PROBLEM REQUIREMENTS
Each line below from the one containing "Apply Now (494, 66)" through the one containing "B) Concepto de" is to be given again exactly, and no line outside that span.

==== PROVIDED DATA ====

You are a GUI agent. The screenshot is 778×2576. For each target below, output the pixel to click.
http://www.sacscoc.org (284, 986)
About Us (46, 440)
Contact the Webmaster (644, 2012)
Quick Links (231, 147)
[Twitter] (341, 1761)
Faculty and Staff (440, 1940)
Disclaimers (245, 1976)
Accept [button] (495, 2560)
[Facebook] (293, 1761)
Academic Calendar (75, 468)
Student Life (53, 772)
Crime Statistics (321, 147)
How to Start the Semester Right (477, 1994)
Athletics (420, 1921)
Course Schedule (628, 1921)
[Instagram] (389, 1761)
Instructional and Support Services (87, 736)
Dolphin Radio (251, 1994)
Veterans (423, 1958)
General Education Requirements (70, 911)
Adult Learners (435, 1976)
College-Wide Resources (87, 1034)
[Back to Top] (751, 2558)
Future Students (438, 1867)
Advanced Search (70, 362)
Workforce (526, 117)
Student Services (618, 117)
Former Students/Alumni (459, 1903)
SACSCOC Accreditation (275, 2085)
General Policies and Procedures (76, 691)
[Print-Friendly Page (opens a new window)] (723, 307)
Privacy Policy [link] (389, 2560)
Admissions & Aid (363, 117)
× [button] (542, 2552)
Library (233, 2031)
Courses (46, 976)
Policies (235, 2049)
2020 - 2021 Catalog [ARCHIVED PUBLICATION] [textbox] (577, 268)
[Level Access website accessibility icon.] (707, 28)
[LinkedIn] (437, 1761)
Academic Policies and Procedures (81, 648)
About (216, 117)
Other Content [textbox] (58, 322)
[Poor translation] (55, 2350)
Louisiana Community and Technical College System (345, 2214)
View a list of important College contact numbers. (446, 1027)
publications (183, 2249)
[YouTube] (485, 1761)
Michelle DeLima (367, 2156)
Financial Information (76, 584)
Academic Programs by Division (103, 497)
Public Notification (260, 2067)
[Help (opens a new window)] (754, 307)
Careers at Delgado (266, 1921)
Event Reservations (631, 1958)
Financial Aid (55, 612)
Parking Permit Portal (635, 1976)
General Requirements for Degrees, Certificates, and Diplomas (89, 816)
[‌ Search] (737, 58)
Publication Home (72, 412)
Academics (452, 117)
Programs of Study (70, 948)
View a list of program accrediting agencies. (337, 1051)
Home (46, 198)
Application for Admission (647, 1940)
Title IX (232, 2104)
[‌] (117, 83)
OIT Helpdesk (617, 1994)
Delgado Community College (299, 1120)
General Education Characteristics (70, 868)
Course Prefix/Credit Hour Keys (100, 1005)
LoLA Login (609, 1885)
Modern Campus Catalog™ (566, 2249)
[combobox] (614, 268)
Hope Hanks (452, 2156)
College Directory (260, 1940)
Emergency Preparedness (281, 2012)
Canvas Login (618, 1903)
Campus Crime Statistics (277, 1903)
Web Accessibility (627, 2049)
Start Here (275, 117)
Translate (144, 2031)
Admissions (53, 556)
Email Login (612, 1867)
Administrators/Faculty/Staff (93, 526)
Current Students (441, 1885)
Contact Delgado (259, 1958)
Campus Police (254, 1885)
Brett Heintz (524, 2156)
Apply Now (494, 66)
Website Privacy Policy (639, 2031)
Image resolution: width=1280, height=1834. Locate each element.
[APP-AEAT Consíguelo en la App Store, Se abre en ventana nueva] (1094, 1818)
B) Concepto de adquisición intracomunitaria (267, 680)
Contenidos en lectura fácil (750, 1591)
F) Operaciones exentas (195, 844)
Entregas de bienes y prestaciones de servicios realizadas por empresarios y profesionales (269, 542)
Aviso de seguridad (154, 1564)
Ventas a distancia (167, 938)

====

RESPONSE TO THIS TASK
Apply Now (494, 66)
Website Privacy Policy (639, 2031)
Image resolution: width=1280, height=1834. Locate each element.
[APP-AEAT Consíguelo en la App Store, Se abre en ventana nueva] (1094, 1818)
B) Concepto de adquisición intracomunitaria (267, 680)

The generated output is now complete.